We stopped once at a little food stand selling some possums, and took some pictures with them. The next time we stopped was at a beach near Luba. There was a large memorial here as a memorial to those people caught in the slave trade and recognizing that this was one of the stops. Some of the plants here would shrink up and flatten themselves to the ground when you touched them. Everything in the jungle is designed to eat something else in the jungle. Therefore, everything in the jungle also needs some sort of defense mechanism.

We stopped a third time in the village of Luba to go to the bathroom, and figure out where we would be staying. The villages seemed to be much cleaner than the city. The people living here take pride in their village, and therefore make efforts to keep it clean.

Upon arrival at the showing area, we took out our cameras and started taking some pictures of the area. Some of the locals noticed our nice cameras and begun asking us for money saying that their family was sick and needed money for medication. This could have been true, but in reality the money probably would have been spent on food or alcohol. These people usually didn't look very healthy, and you could occasionally smell the alcohol on their breaths. Fortunately, they were the minority, but we were still careful where we whipped our cameras out.

The church we would be staying at for the next couple of days was just down the road from the showing area. It was a Methodist church. Apparently, somewhere around the 1850's the Methodists did some major missionary work in this part of the world.
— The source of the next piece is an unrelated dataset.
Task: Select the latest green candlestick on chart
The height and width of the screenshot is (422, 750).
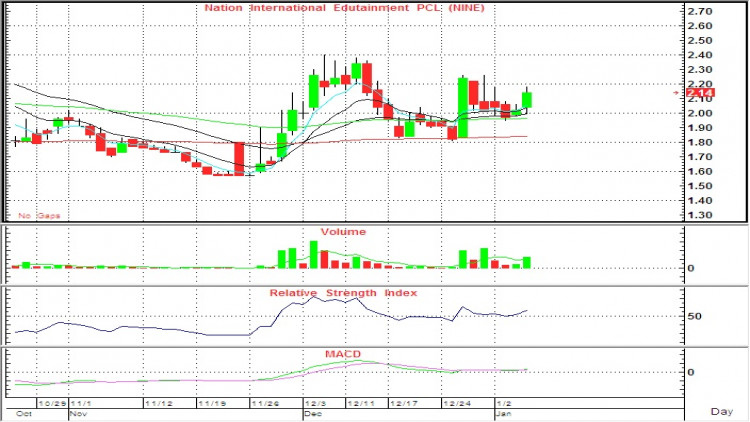Action: [527, 100]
We spent the afternoon getting acquainted with this part of the village, helping out where we could, but mostly just relaxing. As we were eating our lunch, Lillian brought in a small monkey. It was the first live creature that we had seen, other than bugs and bats. By the way, the bats here are the size of large pigeons, and they cloud the sky at night. We busied ourselves taking pictures with the young monkey for a little while. After a little while, Lillian told us that this monkey was just a toddler, and that there was an even bigger one up the road. We took the little monkey back, and were guided to this bigger monkey. His name was Jonny, and he was some sort of huge baboon. He was nearly three feet tall sitting down, and he wasn't very happy about his visitors. He immediately began grunting, and showing his teeth. One of the keepers asked if he could have the Coke I had been drinking, and I happily gave it to him. The keeper slowly made his way to Jonny, and set the Coke in front of him. As it turns out, Jonny really likes Coke. He immediately picked it up and started drinking from it.

It was my turn to give my testimony in between reels at tonight's showing. Kileto translated for me. I'm sure it was pretty boring, and I left some stuff out because I was nervous for some reason, but I'll have another chance later. Compared to the showing in the city, this one was fairly small. It still went extremely well, and about 15 people were saved tonight.

At nearly every showing, there was some sort of major distraction during the most important parts. Tonight, a drunk man came and started yelling stuff to be "funny" and obnoxious during the crucifixion and resurrection. He eventually fell asleep directly under us, in the dried up fountain in the center of the plaza. I pray that something got through to him.